Buscar este blog

No creo en la crítica objetiva. Sólo conozco una o dos personas a las que le interesan mis opiniones. y a veces creo que lo hacen por cortesia.

viernes, 12 de marzo de 2010

"La boca del Nilo" de Leon Arsenal


Novela que fabula las peripecias de una expedición enviada por el emperador Nerón para encontrar las fuentes del Nilo. El hilo conductor de la narración es la rememoración de la expedición que hace Junio Agricola, comerciante que participó en la expedición durante una fiesta, aunque no está narrada en primera persona y frecuentemente se cuenten escenas en las que no está presente.

León Arsenal se curtió en el fandom del fantástico español, publicó relatos de ciencia ficción, terror y fantástico sin etiquetas, y fue el primer ganador del premio minotauro. Actualmente parece haberse hecho un huequito en el mercado literario patrio con sus novelas históricas y sus thrillers. Nada que objetar, personalmente, de hecho encuentro muchas similitudes entre la novela histórica y la ciencia ficción y la rama del fantástico en que se crean mundos. De todos modos lo que cuenta es la calidad del producto en si.

Desde el punto de vista histórico, la novela es impecable, o al menos eso me parece, por la cantidad de datos que se manejan sobre el funcionamiento del ejército romano, la situación política en Egipto y Nubia, el comercio de la época. Arsenal ha hecho muy bien sus deberes, pero se le nota demasiado. Esta información se nos suele ofrecer en escenas en que uno de los personajes, experto en el tema, alecciona a otro que no lo es, es decir, con mucha frecuencia, se nos interrumpe la narración para que se formule una miniconferencia sobre el tema, lo que me parece un error, aunque hay que decir que suelen hacerse amenas, pues son cortas e interesantes.

Se trata de una novela coral, con infinidad de protagonistas.
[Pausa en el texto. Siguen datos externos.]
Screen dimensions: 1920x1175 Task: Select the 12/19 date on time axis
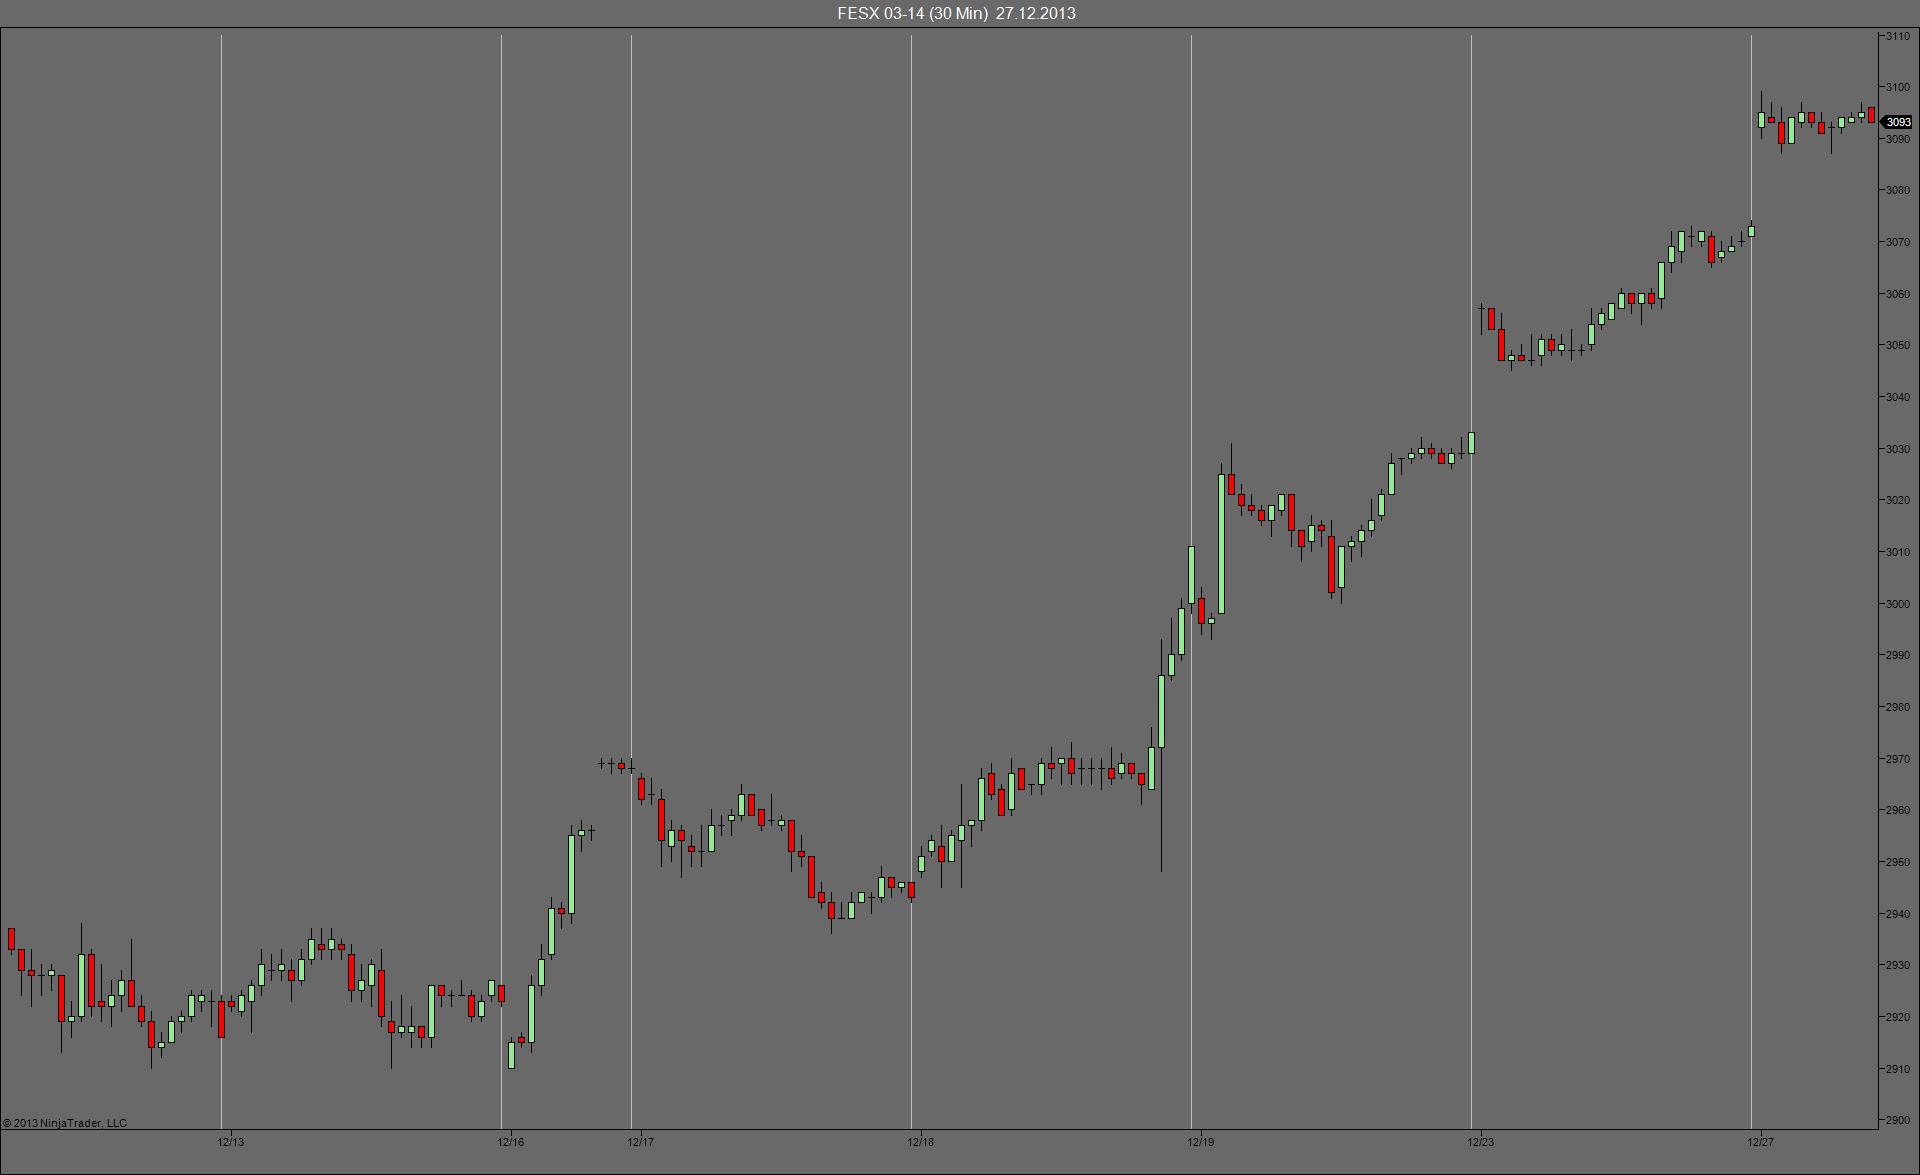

En "Los Soprano", dijeron una vez que todo personaje debe tener su arco argumental, que empiezan en una situación inicial y deben evolucionar hasta una situación final. En la mayoría de los casos, fuera del agotamiento o la muerte, eso no ocurre, los personajes salen exactamente como entraron, y muchos practicamente no tienen vivencia personal. Además, se les caracteriza muy someramente, cuando se les presenta se dan unas líneas sobre su personalidad y eso es todo, no se desarrollan o se profundizan. Por ejemplo, cuando ya se está acercando el final del libro, se nos dice de uno que es un resentido que piensa que no se le ha dado la importancia que merece. En toda la extensión del relato anterior no ha dicho ni hecho nada que nos haga pensar que sea así, y de hecho, no se nos cuenta que llevó a Agricola a formarse esa opinión, se nos suelta sin mas.

De igual modo, la rivalidad entre los jefes de la expedición, Claudio Emiliano y Tito Fabio se nos cuenta, en vez de mostrarse, casi no hay discusiones entre ellos y finalmente, no aporta mucho a la narración.

Esta ha resultado para mi excesivamente pausada y carente de objetivos, se convierte en una sucesión de incidentes, que me recuerda los libros de Julio Verne de mi niñez. Llegaron a tal sitio, descansaron y continuaron viaje. Sufren este ataque, vencen y continúan viaje. Los viajes en la vida real son así, pero no hay auténtica progresión dramática, las cosas no se van poniendo mas emocionantes, no hay un climax... Seguramente porque nunca se ha pretendido que lo haya. De igual modo, la escena de la fiesta que sirve de hilo conductor no termina ni llega a nada, uno esperaba que al final en ella se hiciera una revelación, o alguna reflexión sobre toda la aventura (porque se trata de una novela de aventuras), pero al final solo sirve para plantear una hipotética segunda parte.

Algunas descripciones resultan muy vividas, el ambiente que hay dentro de una tienda del campamento, la propia fiesta que abre la novela, en esos pasajes el autor se muestra como una gran creador de atmósferas y ambientes.

León Arsenal escribe de un modo excesivamente sencillo para mi gusto, que por cierto va por esos derroteros, con lo que no puedo hablar de gozo estético ante su estilo, sin embargo tiene esa indefinible gracia con el lenguaje que hace que las paginas se vayan pasando sin esfuerzo, aunque no se estén narrando hechos emocionantes o conmovedores, y que es un atributo de los grandes escritores que solo se me ocurre definir como "legibilidad", que es mucho mas difícil de conseguir de lo que parece y que creo muy infravalorada.